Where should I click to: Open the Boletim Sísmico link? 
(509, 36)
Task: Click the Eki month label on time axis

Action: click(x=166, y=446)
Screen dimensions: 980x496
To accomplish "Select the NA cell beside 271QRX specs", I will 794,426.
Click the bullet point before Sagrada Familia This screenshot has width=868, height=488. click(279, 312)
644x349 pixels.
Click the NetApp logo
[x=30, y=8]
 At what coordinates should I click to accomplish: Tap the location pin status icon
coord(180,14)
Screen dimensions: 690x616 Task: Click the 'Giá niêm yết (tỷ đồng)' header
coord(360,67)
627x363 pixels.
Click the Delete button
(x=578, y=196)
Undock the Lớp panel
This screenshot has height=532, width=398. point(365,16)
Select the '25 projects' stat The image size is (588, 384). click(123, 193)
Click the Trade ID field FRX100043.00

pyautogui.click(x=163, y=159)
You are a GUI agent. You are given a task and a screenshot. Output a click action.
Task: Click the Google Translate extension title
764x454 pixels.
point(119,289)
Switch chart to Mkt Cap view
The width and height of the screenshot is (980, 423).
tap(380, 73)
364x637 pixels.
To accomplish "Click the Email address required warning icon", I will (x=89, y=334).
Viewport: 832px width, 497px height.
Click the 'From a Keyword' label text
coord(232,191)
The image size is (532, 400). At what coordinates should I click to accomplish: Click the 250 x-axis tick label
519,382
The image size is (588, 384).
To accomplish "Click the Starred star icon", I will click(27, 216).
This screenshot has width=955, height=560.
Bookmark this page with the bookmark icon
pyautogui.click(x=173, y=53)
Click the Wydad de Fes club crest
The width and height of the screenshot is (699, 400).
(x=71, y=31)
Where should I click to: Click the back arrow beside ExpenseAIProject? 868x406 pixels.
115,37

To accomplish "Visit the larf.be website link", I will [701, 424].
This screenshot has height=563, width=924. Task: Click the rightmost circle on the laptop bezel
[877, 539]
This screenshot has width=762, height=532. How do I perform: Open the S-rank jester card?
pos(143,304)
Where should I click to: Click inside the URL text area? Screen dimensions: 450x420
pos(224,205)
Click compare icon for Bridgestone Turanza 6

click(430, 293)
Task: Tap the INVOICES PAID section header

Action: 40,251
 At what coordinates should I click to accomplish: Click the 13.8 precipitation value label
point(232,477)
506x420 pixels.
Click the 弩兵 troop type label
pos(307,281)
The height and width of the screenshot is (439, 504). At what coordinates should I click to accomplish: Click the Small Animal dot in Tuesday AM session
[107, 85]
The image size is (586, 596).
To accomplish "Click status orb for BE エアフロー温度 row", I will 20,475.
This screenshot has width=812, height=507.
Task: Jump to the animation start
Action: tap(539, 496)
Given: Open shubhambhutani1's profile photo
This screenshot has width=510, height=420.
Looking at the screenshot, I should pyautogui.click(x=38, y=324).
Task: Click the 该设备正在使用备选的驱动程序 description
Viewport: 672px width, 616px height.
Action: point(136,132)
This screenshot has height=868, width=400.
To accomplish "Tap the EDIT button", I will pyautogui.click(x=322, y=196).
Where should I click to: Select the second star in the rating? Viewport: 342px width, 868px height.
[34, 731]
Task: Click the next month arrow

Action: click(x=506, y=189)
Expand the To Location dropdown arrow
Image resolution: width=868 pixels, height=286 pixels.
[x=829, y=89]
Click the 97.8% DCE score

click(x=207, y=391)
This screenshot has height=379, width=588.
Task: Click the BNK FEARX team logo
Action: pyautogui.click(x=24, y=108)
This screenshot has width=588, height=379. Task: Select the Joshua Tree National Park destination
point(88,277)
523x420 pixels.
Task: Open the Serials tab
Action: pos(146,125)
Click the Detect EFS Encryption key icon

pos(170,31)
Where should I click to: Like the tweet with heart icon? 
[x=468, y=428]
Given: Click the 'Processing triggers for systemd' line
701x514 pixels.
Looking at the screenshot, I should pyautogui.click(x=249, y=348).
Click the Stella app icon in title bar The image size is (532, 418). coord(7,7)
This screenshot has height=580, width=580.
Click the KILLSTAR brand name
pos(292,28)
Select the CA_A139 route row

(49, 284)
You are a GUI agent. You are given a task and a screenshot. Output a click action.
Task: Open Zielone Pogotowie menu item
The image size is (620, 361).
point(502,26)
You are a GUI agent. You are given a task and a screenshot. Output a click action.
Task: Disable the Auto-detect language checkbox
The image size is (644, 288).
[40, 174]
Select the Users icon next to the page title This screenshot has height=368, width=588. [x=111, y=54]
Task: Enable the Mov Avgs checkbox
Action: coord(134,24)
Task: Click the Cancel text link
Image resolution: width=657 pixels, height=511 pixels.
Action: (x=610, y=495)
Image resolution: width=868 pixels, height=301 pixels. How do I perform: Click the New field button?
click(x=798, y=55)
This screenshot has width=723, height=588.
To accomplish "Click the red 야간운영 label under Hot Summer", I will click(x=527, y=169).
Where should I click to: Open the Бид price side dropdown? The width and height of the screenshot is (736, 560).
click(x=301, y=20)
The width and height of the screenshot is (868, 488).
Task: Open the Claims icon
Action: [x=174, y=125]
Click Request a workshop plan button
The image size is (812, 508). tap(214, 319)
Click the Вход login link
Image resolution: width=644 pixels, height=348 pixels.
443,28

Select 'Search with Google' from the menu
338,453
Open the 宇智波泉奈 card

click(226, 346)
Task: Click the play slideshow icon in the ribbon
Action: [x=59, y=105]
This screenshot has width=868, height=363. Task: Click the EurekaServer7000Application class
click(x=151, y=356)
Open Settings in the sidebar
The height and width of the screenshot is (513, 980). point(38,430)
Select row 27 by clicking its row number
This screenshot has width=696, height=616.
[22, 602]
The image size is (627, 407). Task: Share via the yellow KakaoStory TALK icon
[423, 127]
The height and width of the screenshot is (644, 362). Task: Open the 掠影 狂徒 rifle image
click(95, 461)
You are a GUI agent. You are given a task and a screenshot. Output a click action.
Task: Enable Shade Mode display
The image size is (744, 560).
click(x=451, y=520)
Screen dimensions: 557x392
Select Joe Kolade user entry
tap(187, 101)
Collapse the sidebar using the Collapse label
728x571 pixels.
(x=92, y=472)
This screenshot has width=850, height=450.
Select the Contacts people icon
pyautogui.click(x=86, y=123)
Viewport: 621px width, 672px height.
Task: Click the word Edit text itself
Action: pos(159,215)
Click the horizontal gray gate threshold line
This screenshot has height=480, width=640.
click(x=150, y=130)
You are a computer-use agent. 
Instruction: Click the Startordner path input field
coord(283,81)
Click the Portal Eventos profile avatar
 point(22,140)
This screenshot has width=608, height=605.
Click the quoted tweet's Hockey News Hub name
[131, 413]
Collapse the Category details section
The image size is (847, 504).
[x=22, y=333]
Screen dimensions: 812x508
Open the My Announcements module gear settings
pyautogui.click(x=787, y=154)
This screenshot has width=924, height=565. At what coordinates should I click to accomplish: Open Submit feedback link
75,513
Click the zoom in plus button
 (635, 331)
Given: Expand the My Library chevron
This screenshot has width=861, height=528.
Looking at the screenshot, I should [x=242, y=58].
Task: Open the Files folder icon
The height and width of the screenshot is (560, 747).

_____

TASK TO COMPLETE: Some lines in the data above may hold the word "Expand". Say how many, with no other words.

OUTPUT OF THE TASK: 2